AIM: Turn the data below into a numbered list with one item per line, and leave out any blank lines.

TASK INPUT:
☆ ☆ ☆ ☆ ☆
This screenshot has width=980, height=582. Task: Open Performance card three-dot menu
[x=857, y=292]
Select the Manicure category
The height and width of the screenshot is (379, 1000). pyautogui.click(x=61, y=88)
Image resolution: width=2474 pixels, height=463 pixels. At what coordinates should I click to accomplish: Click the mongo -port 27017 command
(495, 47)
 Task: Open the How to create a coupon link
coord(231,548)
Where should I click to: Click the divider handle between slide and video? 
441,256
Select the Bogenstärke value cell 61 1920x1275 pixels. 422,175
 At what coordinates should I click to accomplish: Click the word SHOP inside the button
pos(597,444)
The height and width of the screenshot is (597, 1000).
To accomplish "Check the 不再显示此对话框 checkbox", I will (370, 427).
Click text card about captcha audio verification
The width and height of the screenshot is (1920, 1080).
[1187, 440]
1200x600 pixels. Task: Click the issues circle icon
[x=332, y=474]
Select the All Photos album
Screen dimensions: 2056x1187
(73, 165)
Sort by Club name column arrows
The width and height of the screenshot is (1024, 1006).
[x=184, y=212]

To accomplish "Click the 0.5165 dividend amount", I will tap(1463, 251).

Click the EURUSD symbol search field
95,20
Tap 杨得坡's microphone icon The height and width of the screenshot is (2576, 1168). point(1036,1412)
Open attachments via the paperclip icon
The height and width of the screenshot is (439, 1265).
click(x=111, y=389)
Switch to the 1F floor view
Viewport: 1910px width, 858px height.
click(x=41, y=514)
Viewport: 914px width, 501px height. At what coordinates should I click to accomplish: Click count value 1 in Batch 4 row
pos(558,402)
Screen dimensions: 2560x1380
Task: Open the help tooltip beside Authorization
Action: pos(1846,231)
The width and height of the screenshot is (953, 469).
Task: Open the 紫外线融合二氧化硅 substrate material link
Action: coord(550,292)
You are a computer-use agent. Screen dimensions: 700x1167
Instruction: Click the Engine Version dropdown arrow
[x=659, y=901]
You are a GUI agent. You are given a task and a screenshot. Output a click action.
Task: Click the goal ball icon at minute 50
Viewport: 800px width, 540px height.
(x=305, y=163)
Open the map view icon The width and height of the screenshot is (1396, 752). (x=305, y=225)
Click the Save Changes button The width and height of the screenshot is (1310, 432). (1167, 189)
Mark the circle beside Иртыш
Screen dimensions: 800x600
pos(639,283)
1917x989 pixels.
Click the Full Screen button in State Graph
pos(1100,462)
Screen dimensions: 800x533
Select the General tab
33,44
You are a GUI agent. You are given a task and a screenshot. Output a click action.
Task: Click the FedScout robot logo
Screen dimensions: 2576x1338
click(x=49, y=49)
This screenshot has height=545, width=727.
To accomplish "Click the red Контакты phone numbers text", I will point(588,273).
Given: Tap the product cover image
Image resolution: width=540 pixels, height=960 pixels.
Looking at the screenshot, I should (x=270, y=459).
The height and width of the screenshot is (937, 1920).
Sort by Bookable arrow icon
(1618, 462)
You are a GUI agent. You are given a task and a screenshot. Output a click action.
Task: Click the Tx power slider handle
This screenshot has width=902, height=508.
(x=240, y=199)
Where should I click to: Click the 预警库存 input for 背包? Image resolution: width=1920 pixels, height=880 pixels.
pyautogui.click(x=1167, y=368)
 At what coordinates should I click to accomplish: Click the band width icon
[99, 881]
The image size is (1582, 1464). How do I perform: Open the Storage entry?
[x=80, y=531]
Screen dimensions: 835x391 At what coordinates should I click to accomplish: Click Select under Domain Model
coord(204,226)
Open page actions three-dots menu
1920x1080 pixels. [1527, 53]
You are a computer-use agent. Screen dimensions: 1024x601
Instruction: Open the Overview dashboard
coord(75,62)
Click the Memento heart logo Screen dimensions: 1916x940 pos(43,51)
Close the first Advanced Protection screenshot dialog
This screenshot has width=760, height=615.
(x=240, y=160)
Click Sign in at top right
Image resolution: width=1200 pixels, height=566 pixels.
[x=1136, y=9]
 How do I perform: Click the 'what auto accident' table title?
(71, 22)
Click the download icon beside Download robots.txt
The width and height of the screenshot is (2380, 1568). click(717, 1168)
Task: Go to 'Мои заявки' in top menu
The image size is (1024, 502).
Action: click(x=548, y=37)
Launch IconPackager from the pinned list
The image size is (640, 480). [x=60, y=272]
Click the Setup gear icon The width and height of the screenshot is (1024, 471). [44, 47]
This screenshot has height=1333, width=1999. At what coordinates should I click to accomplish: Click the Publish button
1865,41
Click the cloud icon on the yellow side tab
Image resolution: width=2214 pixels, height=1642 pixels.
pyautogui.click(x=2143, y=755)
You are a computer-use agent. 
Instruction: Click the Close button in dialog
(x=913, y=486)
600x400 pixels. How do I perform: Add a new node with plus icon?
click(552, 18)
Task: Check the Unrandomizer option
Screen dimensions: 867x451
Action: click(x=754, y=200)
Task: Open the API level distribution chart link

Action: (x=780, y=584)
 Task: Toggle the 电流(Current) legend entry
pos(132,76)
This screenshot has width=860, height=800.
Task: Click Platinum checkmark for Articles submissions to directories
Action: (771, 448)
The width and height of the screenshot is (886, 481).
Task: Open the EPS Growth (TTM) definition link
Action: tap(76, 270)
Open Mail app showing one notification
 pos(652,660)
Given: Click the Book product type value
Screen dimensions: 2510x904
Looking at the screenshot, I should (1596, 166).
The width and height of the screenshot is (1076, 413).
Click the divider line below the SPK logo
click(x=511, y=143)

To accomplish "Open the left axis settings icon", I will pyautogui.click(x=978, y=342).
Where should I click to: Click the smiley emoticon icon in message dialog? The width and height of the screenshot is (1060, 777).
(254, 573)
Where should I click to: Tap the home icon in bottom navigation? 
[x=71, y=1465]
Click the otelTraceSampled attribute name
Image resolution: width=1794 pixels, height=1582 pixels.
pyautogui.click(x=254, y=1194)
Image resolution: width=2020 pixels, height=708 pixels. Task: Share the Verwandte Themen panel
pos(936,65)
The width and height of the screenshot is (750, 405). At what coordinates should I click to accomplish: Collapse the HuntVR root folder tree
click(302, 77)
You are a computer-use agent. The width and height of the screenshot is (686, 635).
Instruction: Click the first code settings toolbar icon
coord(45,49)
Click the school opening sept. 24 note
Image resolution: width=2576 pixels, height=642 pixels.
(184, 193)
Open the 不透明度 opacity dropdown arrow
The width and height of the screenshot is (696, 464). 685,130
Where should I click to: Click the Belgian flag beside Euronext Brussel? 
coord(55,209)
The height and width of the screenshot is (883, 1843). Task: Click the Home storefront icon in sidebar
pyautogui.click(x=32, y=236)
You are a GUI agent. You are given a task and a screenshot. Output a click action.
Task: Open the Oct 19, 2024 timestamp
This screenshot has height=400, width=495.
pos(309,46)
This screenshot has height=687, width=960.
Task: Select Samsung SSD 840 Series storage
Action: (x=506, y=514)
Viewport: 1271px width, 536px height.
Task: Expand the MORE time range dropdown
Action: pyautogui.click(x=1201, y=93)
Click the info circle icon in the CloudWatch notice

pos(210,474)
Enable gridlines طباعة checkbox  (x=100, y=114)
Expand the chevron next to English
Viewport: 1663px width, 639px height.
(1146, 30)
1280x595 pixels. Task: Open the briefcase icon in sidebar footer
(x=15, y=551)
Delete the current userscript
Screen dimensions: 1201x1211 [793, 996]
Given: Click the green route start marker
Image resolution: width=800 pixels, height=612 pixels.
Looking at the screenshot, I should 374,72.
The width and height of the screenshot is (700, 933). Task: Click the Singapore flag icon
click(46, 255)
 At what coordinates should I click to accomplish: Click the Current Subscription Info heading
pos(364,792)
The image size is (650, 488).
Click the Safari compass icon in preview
☆ ☆ ☆ ☆ ☆
RESULT OF THIS EXERCISE:
1. This screenshot has width=980, height=582. Task: Open Performance card three-dot menu
2. [x=857, y=292]
3. Select the Manicure category
4. The height and width of the screenshot is (379, 1000). pyautogui.click(x=61, y=88)
5. Image resolution: width=2474 pixels, height=463 pixels. At what coordinates should I click to accomplish: Click the mongo -port 27017 command
6. (495, 47)
7.  Task: Open the How to create a coupon link
8. coord(231,548)
9. Where should I click to: Click the divider handle between slide and video? 
10. 441,256
11. Select the Bogenstärke value cell 61 1920x1275 pixels. 422,175
12.  At what coordinates should I click to accomplish: Click the word SHOP inside the button
13. pos(597,444)
14. The height and width of the screenshot is (597, 1000).
15. To accomplish "Check the 不再显示此对话框 checkbox", I will (370, 427).
16. Click text card about captcha audio verification
17. The width and height of the screenshot is (1920, 1080).
18. [1187, 440]
19. 1200x600 pixels. Task: Click the issues circle icon
20. [x=332, y=474]
21. Select the All Photos album
22. Screen dimensions: 2056x1187
23. (73, 165)
24. Sort by Club name column arrows
25. The width and height of the screenshot is (1024, 1006).
26. [x=184, y=212]
27. To accomplish "Click the 0.5165 dividend amount", I will tap(1463, 251).
28. Click the EURUSD symbol search field
29. 95,20
30. Tap 杨得坡's microphone icon The height and width of the screenshot is (2576, 1168). point(1036,1412)
31. Open attachments via the paperclip icon
32. The height and width of the screenshot is (439, 1265).
33. click(x=111, y=389)
34. Switch to the 1F floor view
35. Viewport: 1910px width, 858px height.
36. click(x=41, y=514)
37. Viewport: 914px width, 501px height. At what coordinates should I click to accomplish: Click count value 1 in Batch 4 row
38. pos(558,402)
39. Screen dimensions: 2560x1380
40. Task: Open the help tooltip beside Authorization
41. Action: pos(1846,231)
42. The width and height of the screenshot is (953, 469).
43. Task: Open the 紫外线融合二氧化硅 substrate material link
44. Action: coord(550,292)
45. You are a computer-use agent. Screen dimensions: 700x1167
46. Instruction: Click the Engine Version dropdown arrow
47. [x=659, y=901]
48. You are a GUI agent. You are given a task and a screenshot. Output a click action.
49. Task: Click the goal ball icon at minute 50
50. Viewport: 800px width, 540px height.
51. (x=305, y=163)
52. Open the map view icon The width and height of the screenshot is (1396, 752). (x=305, y=225)
53. Click the Save Changes button The width and height of the screenshot is (1310, 432). (1167, 189)
54. Mark the circle beside Иртыш
55. Screen dimensions: 800x600
56. pos(639,283)
57. 1917x989 pixels.
58. Click the Full Screen button in State Graph
59. pos(1100,462)
60. Screen dimensions: 800x533
61. Select the General tab
62. 33,44
63. You are a GUI agent. You are given a task and a screenshot. Output a click action.
64. Task: Click the FedScout robot logo
65. Screen dimensions: 2576x1338
66. click(x=49, y=49)
67. This screenshot has height=545, width=727.
68. To accomplish "Click the red Контакты phone numbers text", I will point(588,273).
69. Given: Tap the product cover image
70. Image resolution: width=540 pixels, height=960 pixels.
71. Looking at the screenshot, I should (x=270, y=459).
72. The height and width of the screenshot is (937, 1920).
73. Sort by Bookable arrow icon
74. (1618, 462)
75. You are a GUI agent. You are given a task and a screenshot. Output a click action.
76. Task: Click the Tx power slider handle
77. This screenshot has width=902, height=508.
78. (x=240, y=199)
79. Where should I click to: Click the 预警库存 input for 背包? Image resolution: width=1920 pixels, height=880 pixels.
80. pyautogui.click(x=1167, y=368)
81.  At what coordinates should I click to accomplish: Click the band width icon
82. [99, 881]
83. The image size is (1582, 1464). How do I perform: Open the Storage entry?
84. [x=80, y=531]
85. Screen dimensions: 835x391 At what coordinates should I click to accomplish: Click Select under Domain Model
86. coord(204,226)
87. Open page actions three-dots menu
88. 1920x1080 pixels. [1527, 53]
89. You are a computer-use agent. Screen dimensions: 1024x601
90. Instruction: Open the Overview dashboard
91. coord(75,62)
92. Click the Memento heart logo Screen dimensions: 1916x940 pos(43,51)
93. Close the first Advanced Protection screenshot dialog
94. This screenshot has width=760, height=615.
95. (x=240, y=160)
96. Click Sign in at top right
97. Image resolution: width=1200 pixels, height=566 pixels.
98. [x=1136, y=9]
99.  How do I perform: Click the 'what auto accident' table title?
100. (71, 22)
101. Click the download icon beside Download robots.txt
102. The width and height of the screenshot is (2380, 1568). click(717, 1168)
103. Task: Go to 'Мои заявки' in top menu
104. The image size is (1024, 502).
105. Action: click(x=548, y=37)
106. Launch IconPackager from the pinned list
107. The image size is (640, 480). [x=60, y=272]
108. Click the Setup gear icon The width and height of the screenshot is (1024, 471). [44, 47]
109. This screenshot has height=1333, width=1999. At what coordinates should I click to accomplish: Click the Publish button
110. 1865,41
111. Click the cloud icon on the yellow side tab
112. Image resolution: width=2214 pixels, height=1642 pixels.
113. pyautogui.click(x=2143, y=755)
114. You are a computer-use agent. 
115. Instruction: Click the Close button in dialog
116. (x=913, y=486)
117. 600x400 pixels. How do I perform: Add a new node with plus icon?
118. click(552, 18)
119. Task: Check the Unrandomizer option
120. Screen dimensions: 867x451
121. Action: click(x=754, y=200)
122. Task: Open the API level distribution chart link
123. Action: (x=780, y=584)
124.  Task: Toggle the 电流(Current) legend entry
125. pos(132,76)
126. This screenshot has width=860, height=800.
127. Task: Click Platinum checkmark for Articles submissions to directories
128. Action: (771, 448)
129. The width and height of the screenshot is (886, 481).
130. Task: Open the EPS Growth (TTM) definition link
131. Action: tap(76, 270)
132. Open Mail app showing one notification
133.  pos(652,660)
134. Given: Click the Book product type value
135. Screen dimensions: 2510x904
136. Looking at the screenshot, I should (1596, 166).
137. The width and height of the screenshot is (1076, 413).
138. Click the divider line below the SPK logo
139. click(x=511, y=143)
140. To accomplish "Open the left axis settings icon", I will pyautogui.click(x=978, y=342).
141. Where should I click to: Click the smiley emoticon icon in message dialog? The width and height of the screenshot is (1060, 777).
142. (254, 573)
143. Where should I click to: Tap the home icon in bottom navigation? 
144. [x=71, y=1465]
145. Click the otelTraceSampled attribute name
146. Image resolution: width=1794 pixels, height=1582 pixels.
147. pyautogui.click(x=254, y=1194)
148. Image resolution: width=2020 pixels, height=708 pixels. Task: Share the Verwandte Themen panel
149. pos(936,65)
150. The width and height of the screenshot is (750, 405). At what coordinates should I click to accomplish: Collapse the HuntVR root folder tree
151. click(302, 77)
152. You are a computer-use agent. The width and height of the screenshot is (686, 635).
153. Instruction: Click the first code settings toolbar icon
154. coord(45,49)
155. Click the school opening sept. 24 note
156. Image resolution: width=2576 pixels, height=642 pixels.
157. (184, 193)
158. Open the 不透明度 opacity dropdown arrow
159. The width and height of the screenshot is (696, 464). 685,130
160. Where should I click to: Click the Belgian flag beside Euronext Brussel? 
161. coord(55,209)
162. The height and width of the screenshot is (883, 1843). Task: Click the Home storefront icon in sidebar
163. pyautogui.click(x=32, y=236)
164. You are a GUI agent. You are given a task and a screenshot. Output a click action.
165. Task: Open the Oct 19, 2024 timestamp
166. This screenshot has height=400, width=495.
167. pos(309,46)
168. This screenshot has height=687, width=960.
169. Task: Select Samsung SSD 840 Series storage
170. Action: (x=506, y=514)
171. Viewport: 1271px width, 536px height.
172. Task: Expand the MORE time range dropdown
173. Action: pyautogui.click(x=1201, y=93)
174. Click the info circle icon in the CloudWatch notice
175. pos(210,474)
176. Enable gridlines طباعة checkbox  (x=100, y=114)
177. Expand the chevron next to English
178. Viewport: 1663px width, 639px height.
179. (1146, 30)
180. 1280x595 pixels. Task: Open the briefcase icon in sidebar footer
181. (x=15, y=551)
182. Delete the current userscript
183. Screen dimensions: 1201x1211 [793, 996]
184. Given: Click the green route start marker
185. Image resolution: width=800 pixels, height=612 pixels.
186. Looking at the screenshot, I should 374,72.
187. The width and height of the screenshot is (700, 933). Task: Click the Singapore flag icon
188. click(46, 255)
189.  At what coordinates should I click to accomplish: Click the Current Subscription Info heading
190. pos(364,792)
191. The image size is (650, 488).
192. Click the Safari compass icon in preview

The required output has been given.